- Born: Mohamed Zain bin Shamsuddin 5 November 1935 Taiping Perak, British Malaya (now Malaysia)
- Died: 1 March 2017 (aged 81) Kuala Lumpur, Malaysia
- Resting place: Al-Ridzuan Mosque, Hulu Kelang Muslim Cemetery, Selangor
- Education: Sekolah Melayu Bendang Siam; King Edward VII School; London Film School; Universiti Sains Malaysia; Universiti Utara Malaysia;
- Occupations: Actor; director; politician; art activists; writer; producer;
- Years active: 1956–2011
- Known for: Jefri Zain in Gerak Kilat; Bayangan Ajal; Jurang Bahaya;
- Political party: United Malays National Organisation (UMNO)
- Spouses: ; Rahmah Rahmat ​ ​(m. 1961; div. 1963)​ ; Puan Sri Halijah Abdullah ​ ​(m. 1986⁠–⁠2017)​
- Children: 3

= Jins Shamsuddin =

Malaysian actor and director (1935–2017)

Mohamed Zain "Jins" Shamsuddin (Jawi: محمد زين بن شمس الدين) (5 November 1935 – 1 March 2017) was a Malaysian film actor, director, politician, writer and producer.

==Early life and film career==
Mohamed Jins was born in Taiping, Perak on 5 November 1935. He went to SMK King Edward VII Taiping, Perak and he completed his Senior Cambridge exams in 1956, hoping to continue his studies at the University of Malaya in Singapore (currently the National University of Singapore). His hopes were dashed when the university's admission officer said that they would "keep his application in view". His great-uncle, who was a teacher at the prestigious Anderson School in Ipoh, however managed to apply for a place to study electrical engineering in England three months into the deadline. Jins would use this spare time to take nightly English courses while he stayed with a relative who was the director for Radio Malaysia's education wing.

Meanwhile, there were rehearsals of a play that were going on nearby, in which Jins would watch them daily. The lead actor of the play would later choose him as his stand-in, with the blessings of the cast and crew, when it was learnt that the lead's mother fell ill and the lead had to attend to her. When the lead actor's mother died and he could not resume his role, Jins's stand-in became permanent. The play would eventually open at the Victoria Memorial Hall in Singapore. This is where he would be discovered by a Shaw Brothers public relations officer, who approached him about wanting to act in a movie. He agreed, and thus made his screen debut in Keluarga Tolol in 1956. He went on to act in several films until eventually becoming a main star in 1957 through Pancha Delima, a film directed by P. Ramlee.

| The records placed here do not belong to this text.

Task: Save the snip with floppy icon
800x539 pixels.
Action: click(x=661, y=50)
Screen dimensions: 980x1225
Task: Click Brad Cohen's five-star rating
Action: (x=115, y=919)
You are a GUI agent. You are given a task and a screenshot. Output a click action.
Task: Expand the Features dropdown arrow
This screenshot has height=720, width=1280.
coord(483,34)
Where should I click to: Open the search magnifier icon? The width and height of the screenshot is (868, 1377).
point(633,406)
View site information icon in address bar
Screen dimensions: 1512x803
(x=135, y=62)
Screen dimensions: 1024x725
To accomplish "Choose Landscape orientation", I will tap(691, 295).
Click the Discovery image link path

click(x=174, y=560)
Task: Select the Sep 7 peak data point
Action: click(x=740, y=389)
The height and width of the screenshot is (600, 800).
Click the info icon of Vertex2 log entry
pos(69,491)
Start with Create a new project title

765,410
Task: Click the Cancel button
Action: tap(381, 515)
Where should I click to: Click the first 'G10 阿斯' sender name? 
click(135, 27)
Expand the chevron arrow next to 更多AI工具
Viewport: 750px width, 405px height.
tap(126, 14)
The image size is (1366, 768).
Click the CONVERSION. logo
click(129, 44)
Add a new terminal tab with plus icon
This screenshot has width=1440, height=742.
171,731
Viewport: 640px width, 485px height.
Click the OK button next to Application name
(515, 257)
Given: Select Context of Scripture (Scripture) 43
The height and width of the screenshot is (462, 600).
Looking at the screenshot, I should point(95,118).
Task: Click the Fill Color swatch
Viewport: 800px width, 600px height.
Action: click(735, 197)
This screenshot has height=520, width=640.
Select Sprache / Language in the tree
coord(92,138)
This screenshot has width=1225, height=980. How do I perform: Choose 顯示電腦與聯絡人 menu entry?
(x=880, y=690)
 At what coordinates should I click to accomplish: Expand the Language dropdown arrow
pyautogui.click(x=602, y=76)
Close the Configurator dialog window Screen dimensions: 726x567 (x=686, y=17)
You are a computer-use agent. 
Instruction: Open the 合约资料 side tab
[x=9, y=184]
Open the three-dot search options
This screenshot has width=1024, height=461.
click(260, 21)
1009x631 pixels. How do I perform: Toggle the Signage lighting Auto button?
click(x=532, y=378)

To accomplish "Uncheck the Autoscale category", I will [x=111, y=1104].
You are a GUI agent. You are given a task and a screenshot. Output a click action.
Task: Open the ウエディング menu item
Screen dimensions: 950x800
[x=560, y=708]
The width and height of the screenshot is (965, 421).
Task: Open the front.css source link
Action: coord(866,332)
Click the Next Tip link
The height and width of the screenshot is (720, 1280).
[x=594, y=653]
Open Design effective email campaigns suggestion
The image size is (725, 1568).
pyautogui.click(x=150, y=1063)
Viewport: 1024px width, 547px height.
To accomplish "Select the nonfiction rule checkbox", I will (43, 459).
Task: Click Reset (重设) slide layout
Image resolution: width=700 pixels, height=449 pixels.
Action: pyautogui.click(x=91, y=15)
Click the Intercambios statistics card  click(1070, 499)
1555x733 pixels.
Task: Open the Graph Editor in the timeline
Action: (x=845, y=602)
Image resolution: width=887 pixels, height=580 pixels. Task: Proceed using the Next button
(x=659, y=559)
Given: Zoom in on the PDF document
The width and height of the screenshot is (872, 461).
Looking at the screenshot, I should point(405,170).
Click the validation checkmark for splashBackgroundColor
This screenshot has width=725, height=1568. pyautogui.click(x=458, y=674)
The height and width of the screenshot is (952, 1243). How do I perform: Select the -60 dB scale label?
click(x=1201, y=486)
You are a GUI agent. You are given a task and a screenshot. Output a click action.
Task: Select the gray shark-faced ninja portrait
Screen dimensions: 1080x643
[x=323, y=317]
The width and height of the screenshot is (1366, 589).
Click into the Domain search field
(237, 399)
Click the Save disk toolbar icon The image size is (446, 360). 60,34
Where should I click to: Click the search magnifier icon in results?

=== Rising popularity and other ventures ===
From 1966 to 1968, Jins had starred in several action movies produced by Malay Film Production where he portrays Jefri Zain, a James Bond-like spy character.

He had pursued his studies in the London Film School from 1970 to 1972, obtaining his Diploma in Motion Picture Technology and graduating with first class honours.

In 1981, Jins collaborated with the Royal Malaysia Police to produce and direct Bukit Kepong; a film dramatizing the Bukit Kepong incident, which was a chaotic armed conflict between the Malayan police and Malayan Communist Party gunmen during the Malayan Emergency. The movie, which costed about RM1.3 million to make and collected RM1.7 million at the box-office, won eight awards in the 3rd Malaysia Film Festival the next year including the Best Film category. The film eventually went under a restoration project by KRU Studios in 2014.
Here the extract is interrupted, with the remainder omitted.